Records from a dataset
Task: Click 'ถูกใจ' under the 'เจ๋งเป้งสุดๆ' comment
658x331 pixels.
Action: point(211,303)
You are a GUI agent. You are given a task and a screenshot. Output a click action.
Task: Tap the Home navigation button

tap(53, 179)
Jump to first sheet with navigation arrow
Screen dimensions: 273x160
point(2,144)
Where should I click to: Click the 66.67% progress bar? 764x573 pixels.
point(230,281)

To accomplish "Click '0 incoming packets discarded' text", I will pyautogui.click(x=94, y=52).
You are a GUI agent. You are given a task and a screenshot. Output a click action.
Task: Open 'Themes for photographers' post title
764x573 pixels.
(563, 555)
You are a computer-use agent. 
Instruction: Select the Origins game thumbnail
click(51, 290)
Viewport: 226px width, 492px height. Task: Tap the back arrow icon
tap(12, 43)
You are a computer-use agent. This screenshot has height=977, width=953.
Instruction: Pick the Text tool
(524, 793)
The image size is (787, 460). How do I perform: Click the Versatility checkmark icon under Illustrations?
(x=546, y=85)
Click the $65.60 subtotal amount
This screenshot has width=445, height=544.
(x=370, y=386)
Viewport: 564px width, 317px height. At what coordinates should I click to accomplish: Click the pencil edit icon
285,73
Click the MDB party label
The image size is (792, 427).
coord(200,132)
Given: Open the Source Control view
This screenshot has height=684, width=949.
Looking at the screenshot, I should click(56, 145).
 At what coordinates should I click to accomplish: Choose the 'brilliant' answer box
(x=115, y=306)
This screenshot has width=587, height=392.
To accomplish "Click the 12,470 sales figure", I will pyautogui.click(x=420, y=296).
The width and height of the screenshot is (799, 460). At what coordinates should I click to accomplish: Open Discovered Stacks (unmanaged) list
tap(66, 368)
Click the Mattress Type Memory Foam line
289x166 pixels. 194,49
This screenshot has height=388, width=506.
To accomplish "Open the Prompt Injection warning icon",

◆ INSTRUCTIONS TO FOLLOW: Reproduce the material above word for word, from the line containing "At what coordinates should I click to accomplish: Choose" through the end of the material, and nothing else.

◆ RESULT BELOW:
 At what coordinates should I click to accomplish: Choose the 'brilliant' answer box
(x=115, y=306)
This screenshot has width=587, height=392.
To accomplish "Click the 12,470 sales figure", I will pyautogui.click(x=420, y=296).
The width and height of the screenshot is (799, 460). At what coordinates should I click to accomplish: Open Discovered Stacks (unmanaged) list
tap(66, 368)
Click the Mattress Type Memory Foam line
289x166 pixels. 194,49
This screenshot has height=388, width=506.
To accomplish "Open the Prompt Injection warning icon",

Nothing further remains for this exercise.